Vivirá de lleno nuestro protagonista de hoy en una de las salas museísticas la experiencia disfrutona del detalle minucioso de códices e incunables, de los cuales uno se atribuye a San Juan de la Cruz. Como inciso, podrán encontrar la escultura de nuestro poeta orando (que falta nos hace) en una posición casi mística y con las manos entrelazadas entre las que nunca falta curiosamente una flor… si alguna vez pasean por una de las avenidas más transitadas y agradables de Granada, como es la Avda de la Constitución prolongada por la siempre señorial y lujosa Gran Vía, jalonadas ambas por la Capilla Real (aquí descansan los Reyes Católicos por expreso deseo de Isabel la Católica) y por la Catedral, que ahora desde la Administración se pretende revalorizar con un proyecto de iluminación nocturna, según tengo entendido y no estoy mal informada.
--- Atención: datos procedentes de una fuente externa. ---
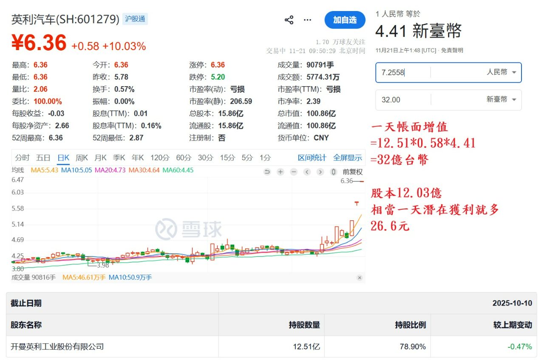
Task: Click the share icon
Action: coord(289,20)
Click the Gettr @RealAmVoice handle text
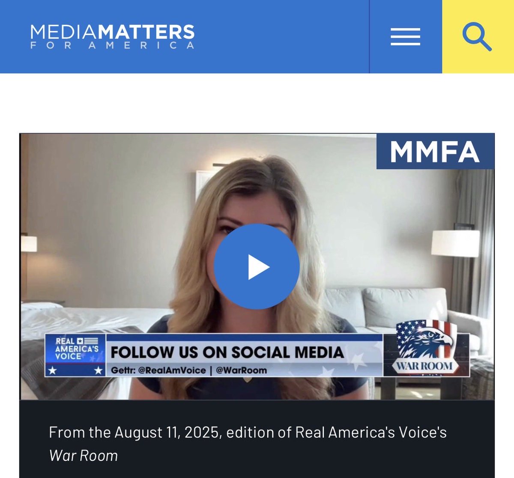The width and height of the screenshot is (514, 478). (x=158, y=370)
Volviendo a la Abadía, incurriría en un delito mayúsculo si dejara de nombrar aquí los ejemplares de “Las Crónicas de Núremberg” de Hartmann Schedel, un Mapamundi de Ptolomeo, manuscritos árabes, un ejemplar de Generalidades sobre la Medicina, de Averroes, así como diversos objetos de culto, tapices y una colección de vestiduras. Pero por si algo destaca la riqueza histórico documental de este declarado “Monumento”, es por custodiar entre sus muros un verdadero tesoro, que no proscrito porque está en Granada, que es donde ha tenido siempre que estar; me estoy refiriendo a los Libros plúmbeos, (21 volúmenes escritos en latín y en falso árabe); a sabiendas de que fue el mismísimo Vaticano de Roma quien los devolvió en el año 2000 a la Archidiócesis de Granada, legado del cual hay documentos gráficos a la vista y disfrute de cualquiera que visite el corazón y pulso de la abadía; En una de las fotos expuestas, se observa al Arzobispo de Granada junto con un todavía jovencísimo Ratzinger, joven aunque de una mundialmente conocida intelectualidad intachable, tocando con su propia mano una de las planchas de plomo.
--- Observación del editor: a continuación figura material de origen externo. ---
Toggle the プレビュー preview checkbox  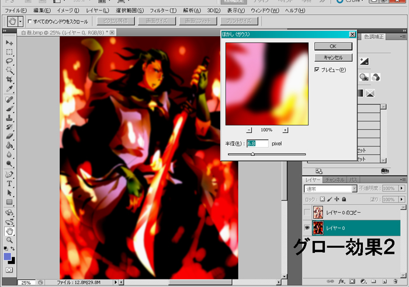click(x=317, y=70)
Mucho se ha escrito, dicho y oído sobre estos libros alrededor de su posible falsificación, historias que dan pábulo y que pululan por el mentidero de una ciudad donde mueves una piedra y sale una historia que conocer y contar, transmisión que de alguna manera engrandece aún más su leyenda, la de estos libros y de la ciudad que tan fiel y cuidadosamente los atesora y que están ahí para gozo y disfrute nuestro y de las generaciones venideras que quieran conocer, escribir e investigar sobre ellos. Los libros plúmbeos y su legado bien lo merecen.